* SHORT PROBLEM: Reproduce the rows from the start through the line containing "point(41,597)", keeping all request lines. In each answer, multiply every coordinate by 0.3 and round to the nearest whole number, with halves rounding up.

* Item position entries:

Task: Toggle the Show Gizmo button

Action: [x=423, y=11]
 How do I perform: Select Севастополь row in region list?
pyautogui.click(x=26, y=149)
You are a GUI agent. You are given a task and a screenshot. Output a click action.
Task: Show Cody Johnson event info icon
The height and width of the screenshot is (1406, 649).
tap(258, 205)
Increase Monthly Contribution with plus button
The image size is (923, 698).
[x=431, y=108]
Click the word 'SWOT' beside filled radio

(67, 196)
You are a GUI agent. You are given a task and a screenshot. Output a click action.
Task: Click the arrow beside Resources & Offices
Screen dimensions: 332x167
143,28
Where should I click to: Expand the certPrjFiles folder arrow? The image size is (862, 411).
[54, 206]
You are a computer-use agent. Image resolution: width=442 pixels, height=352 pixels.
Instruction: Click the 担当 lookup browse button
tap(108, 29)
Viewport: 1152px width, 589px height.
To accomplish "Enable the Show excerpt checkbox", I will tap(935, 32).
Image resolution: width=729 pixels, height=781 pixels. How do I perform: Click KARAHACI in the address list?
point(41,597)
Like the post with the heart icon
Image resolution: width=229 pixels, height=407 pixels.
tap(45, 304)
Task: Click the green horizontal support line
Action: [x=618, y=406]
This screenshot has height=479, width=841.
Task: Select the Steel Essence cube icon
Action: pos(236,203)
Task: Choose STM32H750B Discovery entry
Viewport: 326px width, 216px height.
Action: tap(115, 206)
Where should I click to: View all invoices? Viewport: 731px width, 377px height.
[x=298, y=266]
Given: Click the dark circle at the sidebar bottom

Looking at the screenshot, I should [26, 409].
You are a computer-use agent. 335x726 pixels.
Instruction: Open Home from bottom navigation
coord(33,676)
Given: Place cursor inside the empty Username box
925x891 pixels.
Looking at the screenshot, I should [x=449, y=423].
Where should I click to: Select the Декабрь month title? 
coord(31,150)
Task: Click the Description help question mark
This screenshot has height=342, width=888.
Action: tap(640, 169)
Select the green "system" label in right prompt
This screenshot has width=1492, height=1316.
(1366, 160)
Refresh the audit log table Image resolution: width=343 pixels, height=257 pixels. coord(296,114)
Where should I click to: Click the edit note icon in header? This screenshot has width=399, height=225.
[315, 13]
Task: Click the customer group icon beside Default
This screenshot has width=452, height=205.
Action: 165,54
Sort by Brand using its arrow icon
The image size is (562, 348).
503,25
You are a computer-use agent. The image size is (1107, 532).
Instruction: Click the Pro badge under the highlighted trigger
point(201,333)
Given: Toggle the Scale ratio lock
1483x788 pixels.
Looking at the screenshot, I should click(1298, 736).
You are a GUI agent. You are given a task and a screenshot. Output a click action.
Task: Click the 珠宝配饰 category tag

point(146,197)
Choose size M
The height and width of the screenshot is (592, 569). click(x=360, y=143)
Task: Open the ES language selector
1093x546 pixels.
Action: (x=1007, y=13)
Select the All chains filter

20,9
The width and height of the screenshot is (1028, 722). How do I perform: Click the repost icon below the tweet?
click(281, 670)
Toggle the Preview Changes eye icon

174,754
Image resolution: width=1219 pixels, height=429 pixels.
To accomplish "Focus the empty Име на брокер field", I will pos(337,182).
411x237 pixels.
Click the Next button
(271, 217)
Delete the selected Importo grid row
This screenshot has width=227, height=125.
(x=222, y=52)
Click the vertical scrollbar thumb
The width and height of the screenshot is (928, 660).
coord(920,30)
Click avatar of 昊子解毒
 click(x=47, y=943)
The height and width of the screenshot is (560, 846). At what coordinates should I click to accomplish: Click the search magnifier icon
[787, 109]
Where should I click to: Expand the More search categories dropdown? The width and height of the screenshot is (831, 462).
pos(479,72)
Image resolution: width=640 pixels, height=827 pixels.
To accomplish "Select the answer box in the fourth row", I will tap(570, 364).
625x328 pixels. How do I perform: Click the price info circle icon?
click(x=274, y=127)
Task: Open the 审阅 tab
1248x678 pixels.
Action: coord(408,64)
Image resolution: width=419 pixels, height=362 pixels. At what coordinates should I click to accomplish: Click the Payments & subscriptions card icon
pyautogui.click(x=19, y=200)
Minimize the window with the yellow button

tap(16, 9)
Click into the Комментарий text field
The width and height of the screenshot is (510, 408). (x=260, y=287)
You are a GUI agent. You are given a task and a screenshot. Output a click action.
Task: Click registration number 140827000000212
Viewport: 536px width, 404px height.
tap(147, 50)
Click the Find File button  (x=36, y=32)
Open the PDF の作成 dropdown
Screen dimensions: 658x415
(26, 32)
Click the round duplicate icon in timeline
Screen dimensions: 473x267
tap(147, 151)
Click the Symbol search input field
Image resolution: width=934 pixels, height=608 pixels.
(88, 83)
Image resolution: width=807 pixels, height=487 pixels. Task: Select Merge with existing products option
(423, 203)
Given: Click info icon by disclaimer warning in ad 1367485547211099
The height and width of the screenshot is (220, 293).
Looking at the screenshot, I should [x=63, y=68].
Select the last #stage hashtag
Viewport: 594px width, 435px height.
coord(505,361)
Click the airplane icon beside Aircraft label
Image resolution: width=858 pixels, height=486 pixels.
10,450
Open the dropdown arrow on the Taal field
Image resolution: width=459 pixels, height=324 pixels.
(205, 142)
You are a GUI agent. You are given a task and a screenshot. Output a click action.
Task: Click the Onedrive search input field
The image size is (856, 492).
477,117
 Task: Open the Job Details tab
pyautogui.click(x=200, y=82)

* TASK ANSWER:
Task: Toggle the Show Gizmo button

Action: [x=127, y=3]
 How do I perform: Select Севастополь row in region list?
pyautogui.click(x=8, y=45)
You are a GUI agent. You are given a task and a screenshot. Output a click action.
Task: Show Cody Johnson event info icon
The height and width of the screenshot is (1406, 649).
tap(77, 62)
Increase Monthly Contribution with plus button
The image size is (923, 698).
[x=129, y=32]
Click the word 'SWOT' beside filled radio

(20, 59)
You are a GUI agent. You are given a task and a screenshot. Output a click action.
Task: Click the arrow beside Resources & Offices
Screen dimensions: 332x167
43,8
Where should I click to: Expand the certPrjFiles folder arrow? The image size is (862, 411).
[16, 62]
You are a computer-use agent. Image resolution: width=442 pixels, height=352 pixels.
Instruction: Click the 担当 lookup browse button
tap(32, 9)
Viewport: 1152px width, 589px height.
To accomplish "Enable the Show excerpt checkbox", I will tap(281, 10).
Image resolution: width=729 pixels, height=781 pixels. How do I perform: Click KARAHACI in the address list?
point(12,179)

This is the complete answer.